Simulating metagenomic stable isotope probing datasets with MetaSIPSim

• Published in: BMC bioinformatics Vol. 21; no. 1; p. 37
• Main Authors: Barnett, Samuel E, Buckley, Daniel H
• Format: Journal Article
• Language: English
• Published: England BioMed Central Ltd 30.01.2020; BioMed Central; BMC
• Subjects: Analysis; Assembly; Base Composition; BASIC BIOLOGICAL SCIENCES; Complexity; Databases, Genetic; Datasets; Deoxyribonucleic acid; DNA; DNA - chemistry; DNA - genetics; DNA sequencing; Empirical analysis; Experiments; Gene Library; Genomes; Genomics; Hypotheses; Isotope analysis; Isotope Labeling - methods; Isotopes - analysis; Mathematical analysis; Metagenome; Metagenomics; Metagenomics - methods; Methods; Microorganisms; Nucleotide sequencing; Optimization; Parameters; Simulation; SIP; Software; Stable isotope probing; Stable isotopes; Test procedures; United States; Metagenomics; Stable isotope probing; SIP; Simulation
• ISSN: 1471-2105; 1471-2105
• DOI: 10.1186/s12859-020-3372-6

DNA-stable isotope probing (DNA-SIP) links microorganisms to their in-situ function in diverse environmental samples. Combining DNA-SIP and metagenomics (metagenomic-SIP) allows us to link genomes from complex communities to their specific functions and improves the assembly and binning of these targeted genomes. However, empirical development of metagenomic-SIP methods is hindered by the complexity and cost of these studies.

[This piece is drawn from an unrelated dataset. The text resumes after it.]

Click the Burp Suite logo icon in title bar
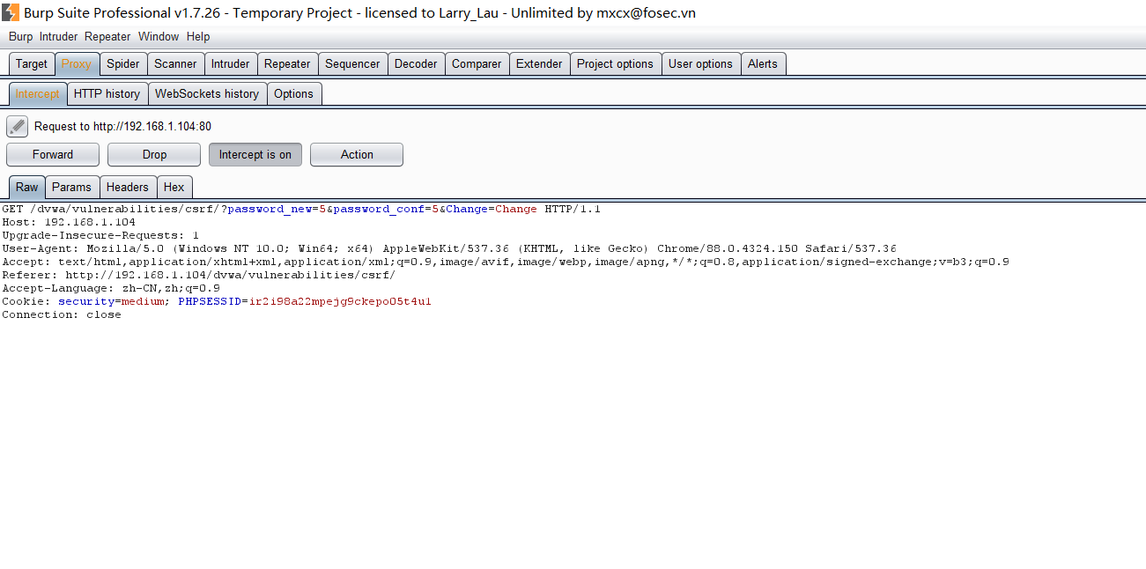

We developed a toolkit, 'MetaSIPSim,' to simulate sequencing read libraries for metagenomic-SIP experiments. MetaSIPSim is intended to generate datasets for method development and testing. To this end, we used MetaSIPSim generated data to demonstrate the advantages of metagenomic-SIP over a conventional shotgun metagenomic sequencing experiment. Through simulation we show that metagenomic-SIP improves the assembly and binning of isotopically labeled genomes relative to a conventional metagenomic approach. Improvements were dependent on experimental parameters and on sequencing depth. Community level G + C content impacted the assembly of labeled genomes and subsequent binning, where high community G + C generally reduced the benefits of metagenomic-SIP. Furthermore, when a high proportion of the community is isotopically labeled, the benefits of metagenomic-SIP decline. Finally, the choice of gradient fractions to sequence greatly influences method performance. Metagenomic-SIP is a valuable method for recovering isotopically labeled genomes from complex communities. We show that metagenomic-SIP performance depends on optimization of experimental parameters. MetaSIPSim allows for simulation of metagenomic-SIP datasets which facilitates the optimization and development of metagenomic-SIP experiments and analytical approaches for dealing with these data.